Set task>
Turn the records into a numbered list, starting at the line that contains "Select the green gears settings icon" and ending after the line that contains "Viewport: 1760px width, 1100px height.". Include only those lines, drop any blank lines, and leave out the pictures.

Data extract>
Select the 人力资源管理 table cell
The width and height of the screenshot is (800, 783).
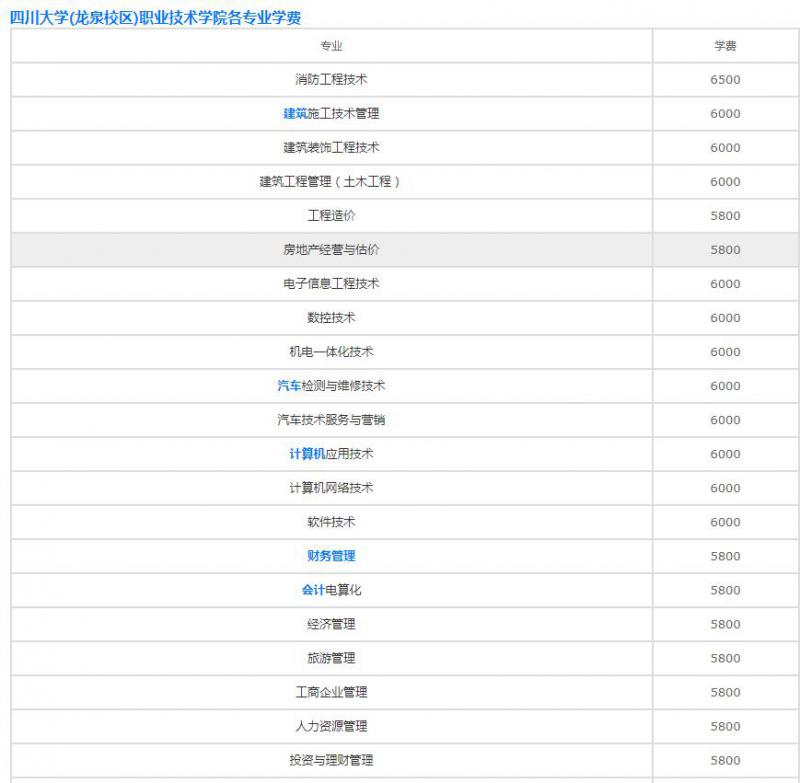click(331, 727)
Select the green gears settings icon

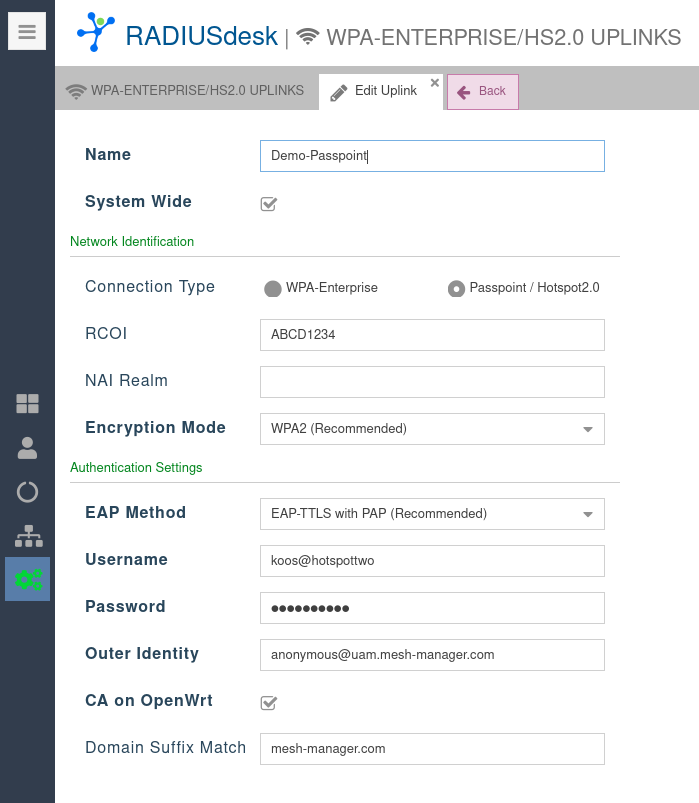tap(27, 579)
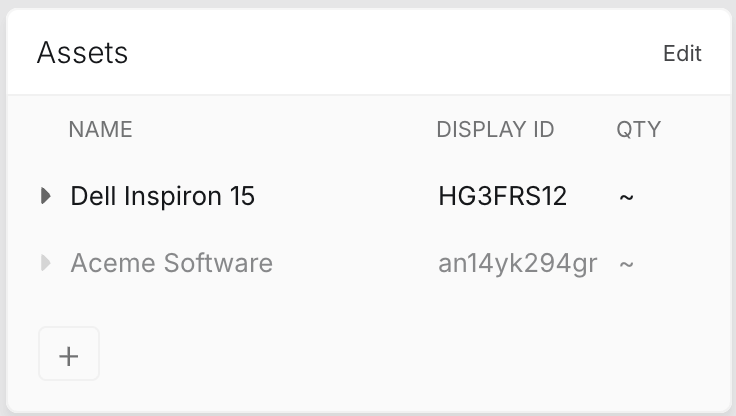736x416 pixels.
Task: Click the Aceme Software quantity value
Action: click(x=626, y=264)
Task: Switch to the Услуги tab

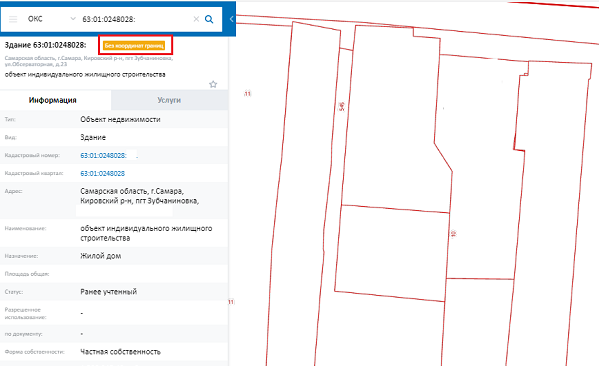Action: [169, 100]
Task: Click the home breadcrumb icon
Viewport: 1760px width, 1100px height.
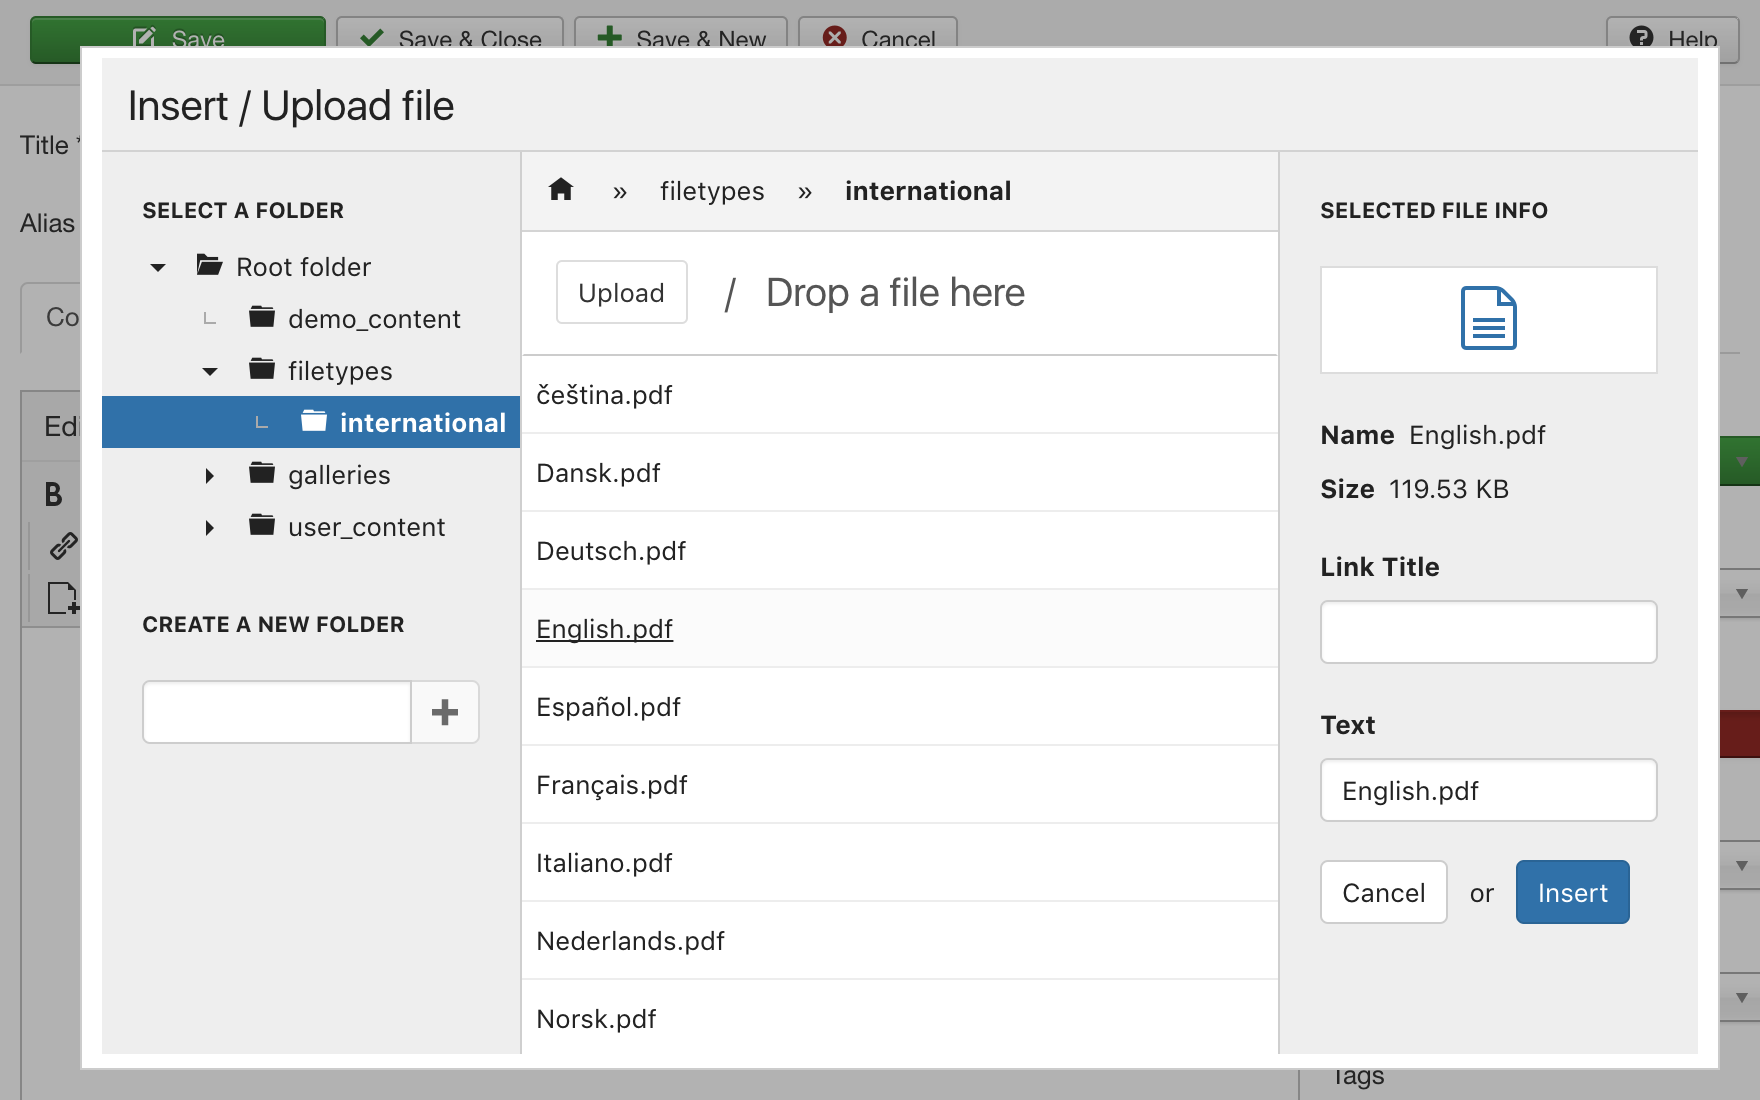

==

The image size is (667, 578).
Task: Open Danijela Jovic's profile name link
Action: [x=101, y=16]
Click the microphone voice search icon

...

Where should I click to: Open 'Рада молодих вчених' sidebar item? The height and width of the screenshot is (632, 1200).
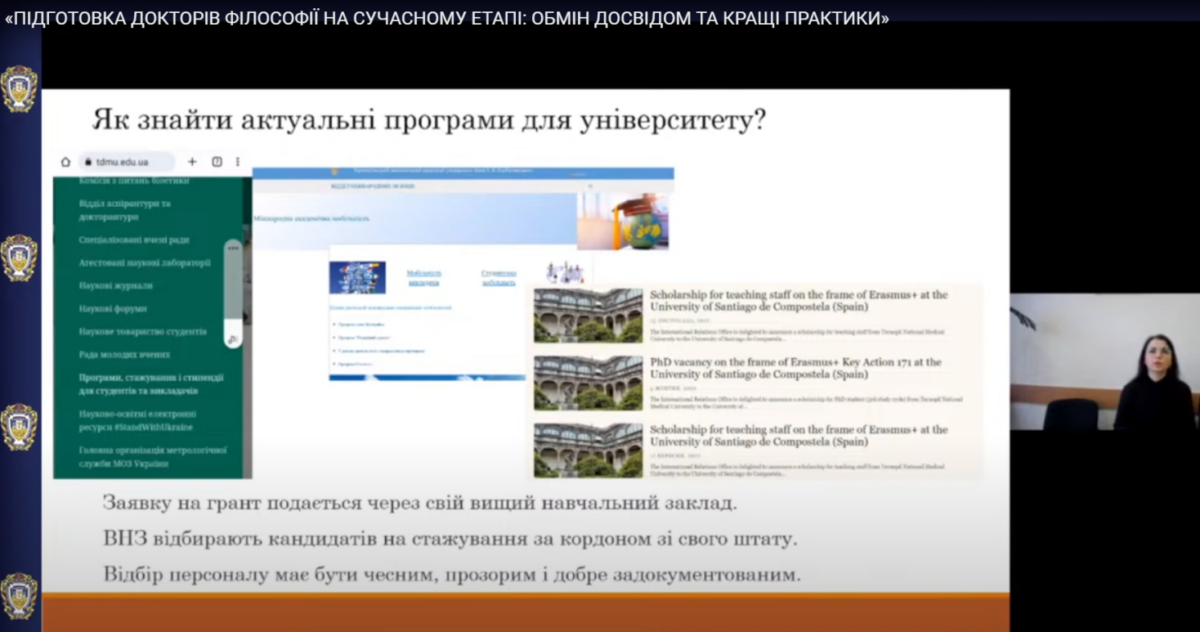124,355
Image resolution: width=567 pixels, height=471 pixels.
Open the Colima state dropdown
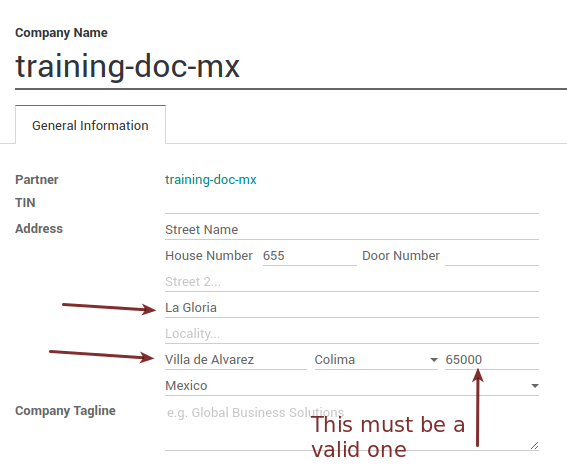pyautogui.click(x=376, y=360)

Completed exercise>
1. Select the green gears settings icon
2. tap(27, 579)
3. 736x416 pixels.
4. Task: Click the Aceme Software quantity value
5. Action: click(x=626, y=264)
6. Task: Switch to the Услуги tab
7. Action: [169, 100]
8. Task: Click the home breadcrumb icon
9. Viewport: 1760px width, 1100px height.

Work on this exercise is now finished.